WHAT YOU HAVE TO DO: Find the word "computer" in the listing; pull out each line holding it.

===

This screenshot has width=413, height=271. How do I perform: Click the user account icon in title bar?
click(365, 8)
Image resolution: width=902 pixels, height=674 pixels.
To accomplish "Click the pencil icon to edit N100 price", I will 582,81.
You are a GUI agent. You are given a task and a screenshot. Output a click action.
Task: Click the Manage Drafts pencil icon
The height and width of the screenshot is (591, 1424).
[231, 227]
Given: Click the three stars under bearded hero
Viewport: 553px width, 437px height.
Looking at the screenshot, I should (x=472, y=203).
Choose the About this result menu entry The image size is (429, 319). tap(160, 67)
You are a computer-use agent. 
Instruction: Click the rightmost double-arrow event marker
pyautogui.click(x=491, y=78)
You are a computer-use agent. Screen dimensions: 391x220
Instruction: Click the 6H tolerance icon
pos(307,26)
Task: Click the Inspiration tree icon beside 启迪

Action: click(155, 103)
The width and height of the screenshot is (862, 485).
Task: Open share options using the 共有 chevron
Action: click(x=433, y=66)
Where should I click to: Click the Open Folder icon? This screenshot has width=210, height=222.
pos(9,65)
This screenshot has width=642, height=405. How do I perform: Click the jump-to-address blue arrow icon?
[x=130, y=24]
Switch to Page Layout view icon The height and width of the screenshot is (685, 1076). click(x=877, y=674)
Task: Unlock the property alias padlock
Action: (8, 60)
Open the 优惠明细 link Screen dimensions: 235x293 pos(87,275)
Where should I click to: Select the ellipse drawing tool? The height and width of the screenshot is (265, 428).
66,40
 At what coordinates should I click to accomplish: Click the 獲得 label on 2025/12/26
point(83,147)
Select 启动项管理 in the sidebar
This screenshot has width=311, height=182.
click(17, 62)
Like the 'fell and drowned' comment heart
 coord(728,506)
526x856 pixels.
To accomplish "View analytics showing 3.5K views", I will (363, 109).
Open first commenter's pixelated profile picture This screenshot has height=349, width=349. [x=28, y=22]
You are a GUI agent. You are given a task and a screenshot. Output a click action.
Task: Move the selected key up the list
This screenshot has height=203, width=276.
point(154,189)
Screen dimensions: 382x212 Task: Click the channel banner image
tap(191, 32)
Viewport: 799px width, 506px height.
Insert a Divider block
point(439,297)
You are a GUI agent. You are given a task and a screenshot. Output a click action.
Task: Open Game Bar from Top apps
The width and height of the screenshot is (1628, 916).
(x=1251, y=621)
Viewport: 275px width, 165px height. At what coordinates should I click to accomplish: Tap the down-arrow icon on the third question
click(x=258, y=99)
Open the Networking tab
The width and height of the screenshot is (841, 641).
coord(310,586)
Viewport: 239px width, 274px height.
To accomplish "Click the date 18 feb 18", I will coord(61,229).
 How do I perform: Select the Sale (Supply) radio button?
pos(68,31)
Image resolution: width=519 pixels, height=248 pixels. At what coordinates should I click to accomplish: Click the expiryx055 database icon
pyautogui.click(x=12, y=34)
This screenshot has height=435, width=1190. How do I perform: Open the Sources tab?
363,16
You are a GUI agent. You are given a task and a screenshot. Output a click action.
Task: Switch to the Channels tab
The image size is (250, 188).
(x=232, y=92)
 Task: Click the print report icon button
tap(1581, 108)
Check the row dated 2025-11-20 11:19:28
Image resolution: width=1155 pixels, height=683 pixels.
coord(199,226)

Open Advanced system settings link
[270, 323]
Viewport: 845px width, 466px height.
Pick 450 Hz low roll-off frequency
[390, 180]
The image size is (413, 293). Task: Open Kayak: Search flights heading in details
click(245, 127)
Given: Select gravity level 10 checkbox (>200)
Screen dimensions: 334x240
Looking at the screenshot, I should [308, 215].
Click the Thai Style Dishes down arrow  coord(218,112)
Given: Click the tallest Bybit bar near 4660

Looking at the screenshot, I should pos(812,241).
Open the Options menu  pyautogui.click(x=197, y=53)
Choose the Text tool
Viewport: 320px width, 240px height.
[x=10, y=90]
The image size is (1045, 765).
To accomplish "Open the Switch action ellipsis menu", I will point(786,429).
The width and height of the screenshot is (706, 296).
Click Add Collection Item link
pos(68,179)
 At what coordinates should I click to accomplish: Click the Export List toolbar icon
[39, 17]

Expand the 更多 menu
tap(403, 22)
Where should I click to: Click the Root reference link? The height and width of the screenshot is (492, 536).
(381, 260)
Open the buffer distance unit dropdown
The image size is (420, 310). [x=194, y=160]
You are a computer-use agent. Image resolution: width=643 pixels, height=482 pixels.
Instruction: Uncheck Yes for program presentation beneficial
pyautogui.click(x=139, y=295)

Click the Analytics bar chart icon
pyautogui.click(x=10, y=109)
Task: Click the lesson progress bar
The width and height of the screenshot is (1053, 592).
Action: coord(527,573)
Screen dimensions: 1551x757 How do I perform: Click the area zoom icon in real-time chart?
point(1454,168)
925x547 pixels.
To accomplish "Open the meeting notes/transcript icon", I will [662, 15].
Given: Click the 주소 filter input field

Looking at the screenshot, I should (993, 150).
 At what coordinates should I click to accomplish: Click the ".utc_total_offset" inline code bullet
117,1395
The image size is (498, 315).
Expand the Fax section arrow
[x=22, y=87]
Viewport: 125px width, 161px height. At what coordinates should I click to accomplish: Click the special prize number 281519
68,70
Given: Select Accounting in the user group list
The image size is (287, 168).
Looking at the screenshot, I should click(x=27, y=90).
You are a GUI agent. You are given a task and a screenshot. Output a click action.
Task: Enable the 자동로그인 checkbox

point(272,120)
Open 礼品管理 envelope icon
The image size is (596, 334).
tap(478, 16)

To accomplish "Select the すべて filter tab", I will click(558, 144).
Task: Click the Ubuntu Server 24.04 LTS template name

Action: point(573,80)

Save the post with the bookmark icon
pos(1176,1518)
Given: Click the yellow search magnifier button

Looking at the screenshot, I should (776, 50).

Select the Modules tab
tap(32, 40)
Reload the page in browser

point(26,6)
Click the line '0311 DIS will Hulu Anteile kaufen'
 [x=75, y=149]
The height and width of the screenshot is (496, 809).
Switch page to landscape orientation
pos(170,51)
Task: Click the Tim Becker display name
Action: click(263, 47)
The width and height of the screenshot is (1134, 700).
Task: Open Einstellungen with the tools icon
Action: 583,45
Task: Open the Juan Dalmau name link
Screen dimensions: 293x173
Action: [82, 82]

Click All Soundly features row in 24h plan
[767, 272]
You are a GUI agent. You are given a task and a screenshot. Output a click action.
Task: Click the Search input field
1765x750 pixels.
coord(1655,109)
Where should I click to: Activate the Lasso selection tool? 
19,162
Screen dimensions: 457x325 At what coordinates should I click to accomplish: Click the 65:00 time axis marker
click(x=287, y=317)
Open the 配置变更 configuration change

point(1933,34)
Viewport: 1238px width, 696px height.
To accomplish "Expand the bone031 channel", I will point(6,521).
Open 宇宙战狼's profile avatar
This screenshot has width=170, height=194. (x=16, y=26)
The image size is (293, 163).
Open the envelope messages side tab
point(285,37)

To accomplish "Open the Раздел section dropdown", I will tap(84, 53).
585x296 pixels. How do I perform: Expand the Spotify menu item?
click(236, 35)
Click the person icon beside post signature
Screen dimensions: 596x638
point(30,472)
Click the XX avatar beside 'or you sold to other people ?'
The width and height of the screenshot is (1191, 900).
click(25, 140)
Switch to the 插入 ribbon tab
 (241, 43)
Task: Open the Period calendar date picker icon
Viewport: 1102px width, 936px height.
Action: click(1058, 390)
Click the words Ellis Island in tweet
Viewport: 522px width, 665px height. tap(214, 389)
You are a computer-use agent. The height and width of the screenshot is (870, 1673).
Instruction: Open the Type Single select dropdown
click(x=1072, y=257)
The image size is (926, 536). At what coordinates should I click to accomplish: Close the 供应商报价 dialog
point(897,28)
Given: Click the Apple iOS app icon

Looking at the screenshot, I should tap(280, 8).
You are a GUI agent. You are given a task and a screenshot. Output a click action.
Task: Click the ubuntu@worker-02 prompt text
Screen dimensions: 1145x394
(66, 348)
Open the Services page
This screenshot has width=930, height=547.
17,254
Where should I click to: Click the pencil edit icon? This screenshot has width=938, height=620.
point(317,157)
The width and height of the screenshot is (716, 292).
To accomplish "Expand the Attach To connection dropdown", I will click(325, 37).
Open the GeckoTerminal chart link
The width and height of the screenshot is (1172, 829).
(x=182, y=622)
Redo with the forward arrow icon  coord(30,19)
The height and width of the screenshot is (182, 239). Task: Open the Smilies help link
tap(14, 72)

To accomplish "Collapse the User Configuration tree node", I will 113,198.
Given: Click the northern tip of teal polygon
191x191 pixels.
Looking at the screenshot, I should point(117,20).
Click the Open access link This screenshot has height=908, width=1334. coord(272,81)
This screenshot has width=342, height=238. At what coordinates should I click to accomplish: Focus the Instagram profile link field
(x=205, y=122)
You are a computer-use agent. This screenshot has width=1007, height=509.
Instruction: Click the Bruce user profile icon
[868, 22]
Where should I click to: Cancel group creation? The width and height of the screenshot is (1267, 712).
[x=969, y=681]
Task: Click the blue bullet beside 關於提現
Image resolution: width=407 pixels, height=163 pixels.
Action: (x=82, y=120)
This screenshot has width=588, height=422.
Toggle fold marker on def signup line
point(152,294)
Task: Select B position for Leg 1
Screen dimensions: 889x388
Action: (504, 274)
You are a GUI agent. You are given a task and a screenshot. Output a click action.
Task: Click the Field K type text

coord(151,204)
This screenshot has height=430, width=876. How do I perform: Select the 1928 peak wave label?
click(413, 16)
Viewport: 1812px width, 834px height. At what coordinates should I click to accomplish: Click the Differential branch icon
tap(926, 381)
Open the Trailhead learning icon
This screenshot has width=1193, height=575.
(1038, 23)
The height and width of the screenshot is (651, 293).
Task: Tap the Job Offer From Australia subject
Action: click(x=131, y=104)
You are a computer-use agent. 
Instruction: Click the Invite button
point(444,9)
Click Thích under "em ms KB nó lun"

===

YOUR RESPONSE:
You are a computer-use agent. 
You are a computer-use agent. Screen dimensions: 391x220
You are a computer-use agent. Image resolution: width=643 pixels, height=482 pixels.
You are a computer-use agent. The height and width of the screenshot is (870, 1673).
You are a computer-use agent. This screenshot has width=1007, height=509.
You are a computer-use agent. 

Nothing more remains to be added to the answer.